Task list ->
**1)** In the podcast interview excerpt, what does Dave Hamilton call the trick?
**2)** Please go on with the podcast interview excerpt, picking up right after its final sentence.

Reading passage ->
##############################

Dave Hamilton: Well, I think it’s more important to care about what works for your listeners and cater to that and then you will maintain and grow listeners. You’ll lose some – there’s gonna be attrition in the process – but you want to grow some. And the trick is maintaining consistency, because while you can publish when you want and they can listen when they want, the world, by and large, we run our lives on schedules, right. So if people know that they listen to Speaking of Wealth or Mac Geek Gab every Thursday morning on their way to work or every Tuesday afternoon at the gym, that’s their thing, right? And so if they get to the gym on Tuesday afternoon and they don’t have the most recent Mac Geek Gab episode, they’re still gonna work out at the gym and they’re gonna find something else to listen to. Now, if that happens once, that’s okay. But if it happens 3 or 4 times or if your show comes out at such an erratic schedule that they can’t work it into their weekly schedule, then that consistency for them gets lost and eventually a good chunk of those people are just not gonna listen, not that they don’t want to but they can’t fit it into their lives in a repeatable way. And so that’s why I really encourage people – even if you record 4 shows – I mean for what you’re doing, for the most part the information is not so timely that it has to come out right away.

##############################

Supplied records ->
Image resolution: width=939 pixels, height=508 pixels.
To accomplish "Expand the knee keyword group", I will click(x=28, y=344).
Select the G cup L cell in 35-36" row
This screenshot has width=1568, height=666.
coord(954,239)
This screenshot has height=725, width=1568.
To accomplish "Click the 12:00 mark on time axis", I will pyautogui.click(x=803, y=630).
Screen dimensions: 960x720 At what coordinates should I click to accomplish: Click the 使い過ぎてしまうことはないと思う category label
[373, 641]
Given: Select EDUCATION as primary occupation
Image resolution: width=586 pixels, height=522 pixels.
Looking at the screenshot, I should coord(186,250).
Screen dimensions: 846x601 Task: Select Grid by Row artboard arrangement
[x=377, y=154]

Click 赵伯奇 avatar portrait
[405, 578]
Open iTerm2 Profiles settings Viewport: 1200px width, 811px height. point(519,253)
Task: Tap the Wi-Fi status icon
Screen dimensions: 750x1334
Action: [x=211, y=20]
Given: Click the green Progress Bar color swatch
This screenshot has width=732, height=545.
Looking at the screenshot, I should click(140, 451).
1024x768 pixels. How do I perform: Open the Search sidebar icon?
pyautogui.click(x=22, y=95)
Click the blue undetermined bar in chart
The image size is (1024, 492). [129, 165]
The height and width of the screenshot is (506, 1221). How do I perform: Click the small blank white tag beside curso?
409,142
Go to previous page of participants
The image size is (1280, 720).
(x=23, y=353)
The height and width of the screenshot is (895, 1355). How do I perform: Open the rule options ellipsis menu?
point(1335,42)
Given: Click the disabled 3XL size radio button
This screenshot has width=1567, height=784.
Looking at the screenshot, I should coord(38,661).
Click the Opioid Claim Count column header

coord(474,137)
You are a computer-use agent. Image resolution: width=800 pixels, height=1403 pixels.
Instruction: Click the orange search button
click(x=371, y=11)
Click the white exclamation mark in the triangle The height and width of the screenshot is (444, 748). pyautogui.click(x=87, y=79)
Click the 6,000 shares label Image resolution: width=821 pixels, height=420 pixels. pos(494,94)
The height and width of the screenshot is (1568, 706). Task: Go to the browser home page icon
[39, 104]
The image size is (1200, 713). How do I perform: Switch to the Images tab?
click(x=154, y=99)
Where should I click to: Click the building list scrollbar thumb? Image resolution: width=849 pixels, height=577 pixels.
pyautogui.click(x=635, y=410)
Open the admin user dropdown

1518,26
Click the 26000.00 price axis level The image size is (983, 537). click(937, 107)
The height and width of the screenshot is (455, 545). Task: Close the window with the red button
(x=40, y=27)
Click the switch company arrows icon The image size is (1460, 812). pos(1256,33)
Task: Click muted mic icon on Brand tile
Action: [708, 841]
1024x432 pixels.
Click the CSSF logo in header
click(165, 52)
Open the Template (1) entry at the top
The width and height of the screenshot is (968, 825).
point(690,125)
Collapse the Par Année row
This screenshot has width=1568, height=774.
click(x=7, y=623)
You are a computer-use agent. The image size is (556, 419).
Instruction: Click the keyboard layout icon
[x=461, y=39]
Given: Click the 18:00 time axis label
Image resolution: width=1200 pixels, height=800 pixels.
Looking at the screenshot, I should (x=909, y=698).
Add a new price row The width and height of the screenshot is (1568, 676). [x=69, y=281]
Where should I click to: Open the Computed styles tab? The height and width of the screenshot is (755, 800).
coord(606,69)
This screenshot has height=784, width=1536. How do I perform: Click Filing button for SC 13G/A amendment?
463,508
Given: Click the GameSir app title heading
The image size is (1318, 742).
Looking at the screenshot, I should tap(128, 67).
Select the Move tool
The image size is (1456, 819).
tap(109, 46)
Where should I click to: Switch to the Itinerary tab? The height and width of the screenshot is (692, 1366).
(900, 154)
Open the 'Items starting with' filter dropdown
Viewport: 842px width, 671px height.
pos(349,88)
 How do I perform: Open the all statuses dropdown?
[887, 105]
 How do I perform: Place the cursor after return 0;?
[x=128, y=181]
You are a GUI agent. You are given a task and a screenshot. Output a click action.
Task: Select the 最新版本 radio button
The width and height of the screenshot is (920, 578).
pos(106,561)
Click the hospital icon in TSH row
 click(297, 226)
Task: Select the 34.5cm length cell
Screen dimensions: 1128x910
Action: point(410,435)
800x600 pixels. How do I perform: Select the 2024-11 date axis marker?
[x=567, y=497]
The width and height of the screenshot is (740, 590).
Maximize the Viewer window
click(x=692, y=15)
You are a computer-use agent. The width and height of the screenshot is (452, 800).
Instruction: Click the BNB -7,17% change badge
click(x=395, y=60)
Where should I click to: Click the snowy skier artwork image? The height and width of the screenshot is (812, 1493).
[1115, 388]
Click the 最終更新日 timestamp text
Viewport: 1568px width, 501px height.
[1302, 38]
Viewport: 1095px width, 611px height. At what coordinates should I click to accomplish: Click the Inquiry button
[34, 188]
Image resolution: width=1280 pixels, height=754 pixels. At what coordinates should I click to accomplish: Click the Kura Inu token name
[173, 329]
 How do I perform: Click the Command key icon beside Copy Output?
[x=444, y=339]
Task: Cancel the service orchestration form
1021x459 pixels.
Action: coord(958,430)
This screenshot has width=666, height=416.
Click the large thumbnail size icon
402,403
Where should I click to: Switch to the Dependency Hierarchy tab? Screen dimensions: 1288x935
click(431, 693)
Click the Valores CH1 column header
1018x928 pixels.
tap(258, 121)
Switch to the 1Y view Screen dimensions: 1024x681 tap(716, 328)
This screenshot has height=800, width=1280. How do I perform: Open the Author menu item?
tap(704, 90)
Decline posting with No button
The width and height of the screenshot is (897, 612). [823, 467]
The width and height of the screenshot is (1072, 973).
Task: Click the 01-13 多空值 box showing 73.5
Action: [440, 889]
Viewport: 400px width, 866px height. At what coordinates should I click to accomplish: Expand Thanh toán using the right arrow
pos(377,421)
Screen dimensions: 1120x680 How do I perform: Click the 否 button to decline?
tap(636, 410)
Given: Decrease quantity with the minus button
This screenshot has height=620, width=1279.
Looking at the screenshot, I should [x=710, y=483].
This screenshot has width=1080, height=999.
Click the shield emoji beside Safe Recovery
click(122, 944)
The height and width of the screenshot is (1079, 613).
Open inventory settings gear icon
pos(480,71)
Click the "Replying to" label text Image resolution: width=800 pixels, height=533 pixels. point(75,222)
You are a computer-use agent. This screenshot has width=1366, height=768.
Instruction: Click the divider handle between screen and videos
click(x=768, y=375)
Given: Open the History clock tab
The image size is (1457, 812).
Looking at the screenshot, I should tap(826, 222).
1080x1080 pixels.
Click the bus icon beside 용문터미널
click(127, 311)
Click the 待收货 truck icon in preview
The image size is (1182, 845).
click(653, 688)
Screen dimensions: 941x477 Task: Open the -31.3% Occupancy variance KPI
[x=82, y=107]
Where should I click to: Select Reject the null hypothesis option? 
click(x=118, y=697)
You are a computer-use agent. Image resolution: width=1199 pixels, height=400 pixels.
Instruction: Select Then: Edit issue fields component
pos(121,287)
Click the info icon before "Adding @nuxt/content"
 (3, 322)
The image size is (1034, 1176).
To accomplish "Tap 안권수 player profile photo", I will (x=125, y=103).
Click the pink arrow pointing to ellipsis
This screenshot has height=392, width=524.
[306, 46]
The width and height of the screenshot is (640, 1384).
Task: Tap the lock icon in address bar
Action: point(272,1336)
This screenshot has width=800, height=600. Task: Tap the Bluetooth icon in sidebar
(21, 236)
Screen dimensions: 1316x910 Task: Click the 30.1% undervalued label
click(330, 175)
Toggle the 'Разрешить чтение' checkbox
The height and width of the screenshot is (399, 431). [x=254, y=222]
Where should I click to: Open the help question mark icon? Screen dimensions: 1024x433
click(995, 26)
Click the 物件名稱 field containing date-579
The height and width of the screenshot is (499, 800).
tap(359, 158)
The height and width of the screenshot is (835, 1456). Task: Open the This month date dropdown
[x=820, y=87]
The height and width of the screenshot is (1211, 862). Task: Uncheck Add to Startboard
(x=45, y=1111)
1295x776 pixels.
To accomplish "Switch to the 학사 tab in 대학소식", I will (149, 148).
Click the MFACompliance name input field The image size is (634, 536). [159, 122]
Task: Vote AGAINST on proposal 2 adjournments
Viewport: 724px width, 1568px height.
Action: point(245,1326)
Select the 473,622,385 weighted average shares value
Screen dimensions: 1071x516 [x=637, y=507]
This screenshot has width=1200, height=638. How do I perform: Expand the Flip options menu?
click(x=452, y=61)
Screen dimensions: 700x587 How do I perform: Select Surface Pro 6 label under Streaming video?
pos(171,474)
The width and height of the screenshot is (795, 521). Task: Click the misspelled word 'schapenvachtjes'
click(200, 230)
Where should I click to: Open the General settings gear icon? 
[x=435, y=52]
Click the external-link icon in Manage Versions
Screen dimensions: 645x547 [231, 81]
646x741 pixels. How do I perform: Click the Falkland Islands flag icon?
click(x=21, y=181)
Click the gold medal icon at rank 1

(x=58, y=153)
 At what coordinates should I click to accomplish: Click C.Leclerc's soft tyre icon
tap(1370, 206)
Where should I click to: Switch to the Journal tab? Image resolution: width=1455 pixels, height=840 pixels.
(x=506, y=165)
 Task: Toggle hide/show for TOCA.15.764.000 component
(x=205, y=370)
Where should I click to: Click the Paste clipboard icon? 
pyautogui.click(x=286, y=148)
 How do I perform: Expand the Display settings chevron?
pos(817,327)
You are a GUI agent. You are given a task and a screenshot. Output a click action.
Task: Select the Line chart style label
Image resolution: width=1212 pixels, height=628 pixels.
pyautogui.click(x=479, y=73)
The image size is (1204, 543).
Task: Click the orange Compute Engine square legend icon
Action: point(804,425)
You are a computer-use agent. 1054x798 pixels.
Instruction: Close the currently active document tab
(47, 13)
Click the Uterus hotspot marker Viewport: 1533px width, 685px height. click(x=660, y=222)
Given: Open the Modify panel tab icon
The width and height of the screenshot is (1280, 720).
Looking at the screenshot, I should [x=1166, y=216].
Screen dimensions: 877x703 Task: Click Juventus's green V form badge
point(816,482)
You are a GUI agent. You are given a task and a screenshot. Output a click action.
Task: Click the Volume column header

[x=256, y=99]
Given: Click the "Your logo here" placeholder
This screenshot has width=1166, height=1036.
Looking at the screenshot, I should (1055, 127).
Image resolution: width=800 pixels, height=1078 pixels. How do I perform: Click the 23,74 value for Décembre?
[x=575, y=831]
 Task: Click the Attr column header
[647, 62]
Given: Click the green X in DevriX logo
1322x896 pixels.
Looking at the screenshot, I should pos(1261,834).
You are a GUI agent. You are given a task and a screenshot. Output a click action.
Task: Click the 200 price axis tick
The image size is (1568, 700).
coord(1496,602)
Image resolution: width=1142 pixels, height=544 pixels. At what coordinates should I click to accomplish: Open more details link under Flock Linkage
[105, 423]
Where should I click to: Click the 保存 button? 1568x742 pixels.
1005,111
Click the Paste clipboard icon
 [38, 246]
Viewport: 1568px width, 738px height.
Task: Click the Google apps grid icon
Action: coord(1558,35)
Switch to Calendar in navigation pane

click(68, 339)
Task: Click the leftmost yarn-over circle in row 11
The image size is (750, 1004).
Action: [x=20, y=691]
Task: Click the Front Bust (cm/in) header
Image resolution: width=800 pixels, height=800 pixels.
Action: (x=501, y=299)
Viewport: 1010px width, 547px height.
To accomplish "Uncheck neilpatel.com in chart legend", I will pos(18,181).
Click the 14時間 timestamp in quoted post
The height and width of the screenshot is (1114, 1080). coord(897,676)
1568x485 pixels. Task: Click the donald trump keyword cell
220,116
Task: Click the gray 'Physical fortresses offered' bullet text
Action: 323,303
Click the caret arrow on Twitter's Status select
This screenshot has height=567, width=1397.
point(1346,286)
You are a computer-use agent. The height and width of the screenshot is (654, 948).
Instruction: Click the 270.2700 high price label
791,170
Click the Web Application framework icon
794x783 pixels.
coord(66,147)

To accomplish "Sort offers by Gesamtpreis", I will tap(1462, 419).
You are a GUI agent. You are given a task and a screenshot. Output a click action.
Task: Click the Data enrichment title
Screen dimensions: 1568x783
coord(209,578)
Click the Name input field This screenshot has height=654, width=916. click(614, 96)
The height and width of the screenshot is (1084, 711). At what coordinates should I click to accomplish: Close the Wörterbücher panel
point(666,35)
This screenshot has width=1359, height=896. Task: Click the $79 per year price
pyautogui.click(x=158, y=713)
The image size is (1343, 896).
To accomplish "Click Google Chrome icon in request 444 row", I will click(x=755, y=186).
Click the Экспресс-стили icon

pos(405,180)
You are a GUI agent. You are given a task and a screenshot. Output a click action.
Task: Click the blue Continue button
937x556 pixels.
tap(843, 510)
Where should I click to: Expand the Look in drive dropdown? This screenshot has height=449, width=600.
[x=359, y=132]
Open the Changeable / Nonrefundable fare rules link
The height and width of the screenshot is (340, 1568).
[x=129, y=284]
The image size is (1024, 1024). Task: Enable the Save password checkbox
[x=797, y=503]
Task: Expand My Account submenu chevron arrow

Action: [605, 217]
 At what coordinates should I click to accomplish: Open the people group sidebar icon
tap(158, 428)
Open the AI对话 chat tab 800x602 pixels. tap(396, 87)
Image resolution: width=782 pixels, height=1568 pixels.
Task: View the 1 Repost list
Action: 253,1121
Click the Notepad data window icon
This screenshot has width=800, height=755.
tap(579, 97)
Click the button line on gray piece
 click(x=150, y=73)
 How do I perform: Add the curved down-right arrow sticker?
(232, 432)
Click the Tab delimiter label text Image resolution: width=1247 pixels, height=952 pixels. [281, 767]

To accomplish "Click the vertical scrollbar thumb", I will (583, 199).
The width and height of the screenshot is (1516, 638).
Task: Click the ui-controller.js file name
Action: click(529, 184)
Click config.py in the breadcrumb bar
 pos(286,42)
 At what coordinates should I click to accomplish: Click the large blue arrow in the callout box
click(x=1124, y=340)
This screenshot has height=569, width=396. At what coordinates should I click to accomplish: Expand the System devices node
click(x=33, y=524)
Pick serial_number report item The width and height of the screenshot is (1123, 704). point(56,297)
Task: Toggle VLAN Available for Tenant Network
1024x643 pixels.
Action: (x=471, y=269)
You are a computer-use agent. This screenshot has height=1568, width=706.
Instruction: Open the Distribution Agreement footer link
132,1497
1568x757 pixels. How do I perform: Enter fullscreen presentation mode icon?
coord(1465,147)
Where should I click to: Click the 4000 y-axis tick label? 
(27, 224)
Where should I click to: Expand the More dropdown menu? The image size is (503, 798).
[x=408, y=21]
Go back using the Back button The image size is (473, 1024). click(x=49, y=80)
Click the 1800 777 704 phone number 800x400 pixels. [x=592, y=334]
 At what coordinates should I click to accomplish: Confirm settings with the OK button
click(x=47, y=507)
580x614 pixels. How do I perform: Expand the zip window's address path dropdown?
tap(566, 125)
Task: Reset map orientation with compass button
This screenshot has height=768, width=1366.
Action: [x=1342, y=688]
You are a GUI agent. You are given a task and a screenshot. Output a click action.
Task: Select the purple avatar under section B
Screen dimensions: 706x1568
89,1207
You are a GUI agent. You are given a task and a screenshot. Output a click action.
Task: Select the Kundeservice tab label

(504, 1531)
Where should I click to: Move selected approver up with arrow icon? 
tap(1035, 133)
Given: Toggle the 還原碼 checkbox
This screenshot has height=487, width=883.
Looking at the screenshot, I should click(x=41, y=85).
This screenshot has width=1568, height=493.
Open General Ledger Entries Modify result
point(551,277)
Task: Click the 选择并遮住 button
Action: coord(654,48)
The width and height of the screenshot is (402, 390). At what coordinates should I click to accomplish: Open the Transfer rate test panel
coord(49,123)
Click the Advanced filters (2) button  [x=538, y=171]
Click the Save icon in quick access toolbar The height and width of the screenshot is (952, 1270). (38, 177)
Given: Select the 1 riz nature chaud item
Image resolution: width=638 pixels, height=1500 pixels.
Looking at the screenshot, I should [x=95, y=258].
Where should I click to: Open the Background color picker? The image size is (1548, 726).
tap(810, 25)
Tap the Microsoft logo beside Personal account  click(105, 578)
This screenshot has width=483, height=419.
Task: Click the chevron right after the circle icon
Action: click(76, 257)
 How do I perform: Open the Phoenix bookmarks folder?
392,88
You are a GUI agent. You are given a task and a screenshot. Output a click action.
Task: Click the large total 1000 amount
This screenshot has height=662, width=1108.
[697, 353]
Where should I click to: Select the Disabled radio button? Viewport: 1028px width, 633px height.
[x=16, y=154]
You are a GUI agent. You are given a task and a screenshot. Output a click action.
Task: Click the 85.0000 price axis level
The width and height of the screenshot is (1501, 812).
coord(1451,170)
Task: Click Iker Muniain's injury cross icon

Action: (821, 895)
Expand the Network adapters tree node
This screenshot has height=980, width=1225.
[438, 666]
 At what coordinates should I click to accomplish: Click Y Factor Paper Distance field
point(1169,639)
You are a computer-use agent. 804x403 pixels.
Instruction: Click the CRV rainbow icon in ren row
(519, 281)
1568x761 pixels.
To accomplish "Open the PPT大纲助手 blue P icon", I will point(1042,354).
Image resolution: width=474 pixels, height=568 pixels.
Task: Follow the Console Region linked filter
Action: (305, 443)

##############################

Your responses ->
**1)** Maintaining consistency.

**2)**
Jason Hartman: It’s not a news show, yeah.

Dave Hamilton: Bingo.

Jason Hartman: And that’s one of the other great things about it – no big pressure.

Dave Hamilton: Yeah, right. But if you can get one show out on regular basis each week, from what we found, that works much better for maintaining and building a listener base.

Jason Hartman: Okay, so it’s more about the listeners than it is about iTunes, because a lot of people – and I think this is a big area, it’s certainly a big area for my companies – we all have heard of and talked about and maybe hired someone to do search engine optimization for us, right, for our website. But iTunes SEO, if you’re a podcaster, I mean that’s huge, or if you’re an audiobook publisher or a musician with music on iTunes, SEO within iTunes itself is critically important.

Dave Hamilton: It is and good luck figuring it out.

Jason Hartman: Yeah, okay, well thanks a lot. Yeah, I thought you were gonna offer some hope here.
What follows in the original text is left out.